OK.  If LBA hashes to the secondary, the primary will not answer unless
the client is configured in a fixed-address host {} statement, or the
lease is ACTIVE, or the 'secs' field of the DHCP packet received exceeds
your configured value of 5 ("load balance max seconds"), or the peer
state is not normal (vast oversimplification).

None of those are things you really want to rely on.  And when the
primary goes down, the secondary will never get the packets from the
relay to even hope to process them.  So it's of no use.

But I don't really see what you can do if you can only configure two
dhcp servers on the USR device.

Some folks on this list have played with 'anycast DHCP'.  It's a
functional design, but sadly one we don't support.  Basically with this
kind of topology, you really want whatever server receives the client's
packet to answer...because only one ever will.  You configure a 'role'
address which all servers have configured as lo0 aliases, and use
router protocols to make sure the nearest alive dhcp server gets the
client's packets (with some flow-cache magic to keep forwarding
consistent on source:dest ip:port hashes).

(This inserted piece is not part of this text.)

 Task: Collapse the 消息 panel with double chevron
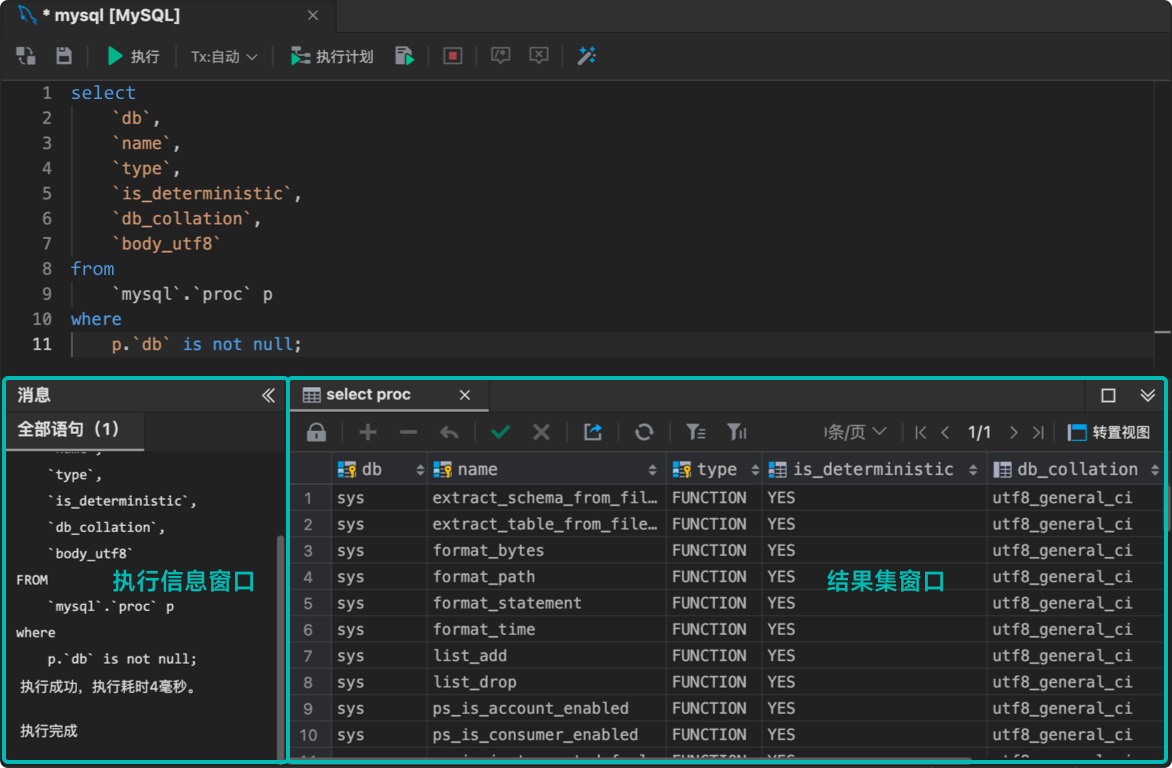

Overall it's the same kind of 'technology' used for the F root name
server, documented in detail by one Joe Abley:

	http://www.isc.org/index.pl?/pubs/tn/index.pl?tn=isc-tn-2004-1.txt
	http://www.isc.org/index.pl?/pubs/tn/index.pl?tn=isc-tn-2003-1.txt

You can use failover to make sure there aren't duplicate assignments
(but then you have to code-out LBA), or you can just use dhcp servers
that each have a different dynamic range configured (and then use more
than failover's limit of 2 servers).

That's a fairly not-well-beaten path for DHCP.  For one, it will take
source changes in ISC DHCP to support failover in it (which is important
if you can't throw infinite supplies of DHCP addresses at the problem).
For another, whereas the current failover implementation is fairly
laissez-faire with returning IP addresses to clients returning to the
network, without LBA in this anycast method you're basically accepting
total randomization (wether you use failover or not).  With failover
and no anycast, at least you have a hope things might get better in a
future release ("mac address affinity"), but there's just no way to
go that route with anycast.

See if you can get the USR to accept a protocol address that's a local
broadcast (eg 192.168.0.255) on the dhcp servers' wire.  It's a hack,
but it might work.

-- 
David W. Hankins		"If you don't do it right the first time,
Software Engineer			you'll just have to do it again."
Internet Systems Consortium, Inc.		-- Jack T. Hankins